Re: [PATCH 3/4] virdevmapper: Don't use libdevmapper to obtain dependencies

2020-08-10 Thread Christian Ehrhardt
On Thu, Aug 6, 2020 at 4:21 PM Andrea Bolognani  wrote:

> On Thu, 2020-08-06 at 15:45 +0200, Marc Hartmayer wrote:
> > On Tue, Aug 04, 2020 at 11:39 PM +0200, Andrea Bolognani <
> abolo...@redhat.com> wrote:
> > > This patch broke libvirt in Debian for certain setups.
> > >
> > > With AppArmor enabled (the default), the error is
> > >
> > >   $ virsh start cirros
> > >   error: Failed to start domain cirros
> > >   error: internal error: Process exited prior to exec: libvirt:
> > >   error : Cannot delete directory '/run/libvirt/qemu/1-cirros.dev':
> > >   Device or resource busy
> > >
> > > If I disable AppArmor by passing security='' on the kernel command
> > > line, the error message changes to
> > >
> > >   $ virsh start cirros
> > >   error: Failed to start domain cirros
> > >   error: internal error: Process exited prior to exec: libvirt:
> > >   QEMU Driver error : Unable to get devmapper targets for
> > >   /var/lib/libvirt/images/cirros.qcow2: Success
> > >
> > > An effective workaround is to set namespaces=[] in qemu.conf, but
> > > that's of course not something that we want users doing :)
> > >
> > > The underlying issue seems to be caused by the fact that, on a Debian
> > > installation that uses plain partitions instead of LVM, /proc/devices
> > > doesn't contain an entry for device-mapper right after boot, which...

INFORMATION PROVIDED –
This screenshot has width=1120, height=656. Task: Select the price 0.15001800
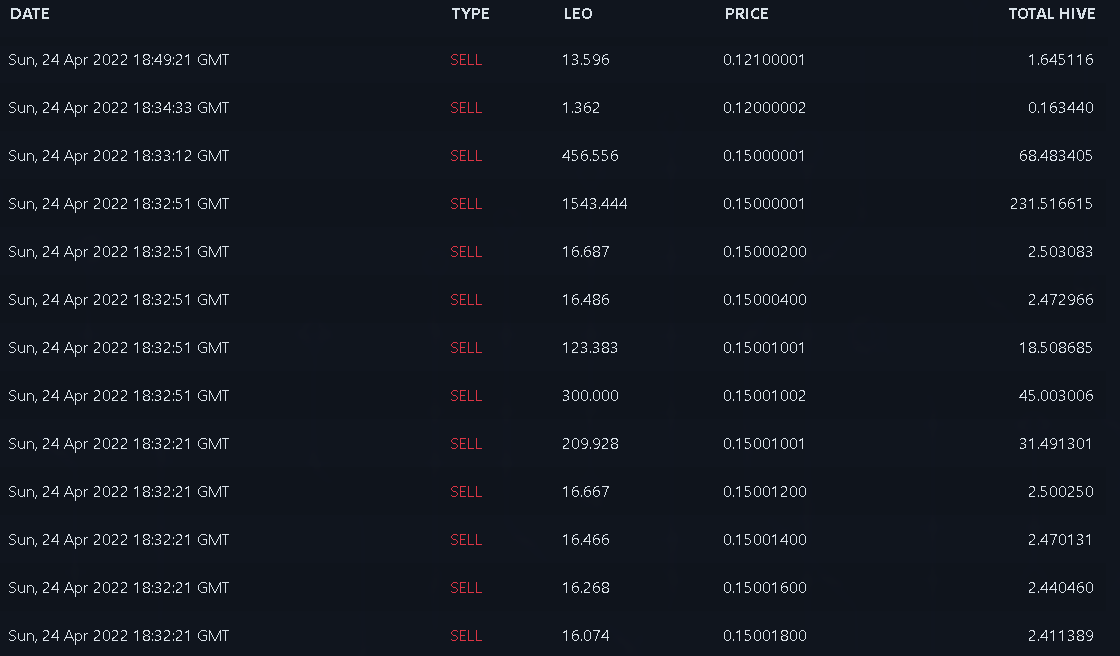pyautogui.click(x=764, y=635)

WORK TO COMPLETE –
1/ Transcribe the stretch of the patch thread from "2020-08-10 Thread Christian" through "for certain setups.".
2/ In the patch thread, what change to qemu.conf is named as an effective workaround?

FINAL RESULTS –
1/
2020-08-10 Thread Christian Ehrhardt
On Thu, Aug 6, 2020 at 4:21 PM Andrea Bolognani  wrote:

> On Thu, 2020-08-06 at 15:45 +0200, Marc Hartmayer wrote:
> > On Tue, Aug 04, 2020 at 11:39 PM +0200, Andrea Bolognani <
> abolo...@redhat.com> wrote:
> > > This patch broke libvirt in Debian for certain setups.

2/ Setting namespaces=[] in qemu.conf.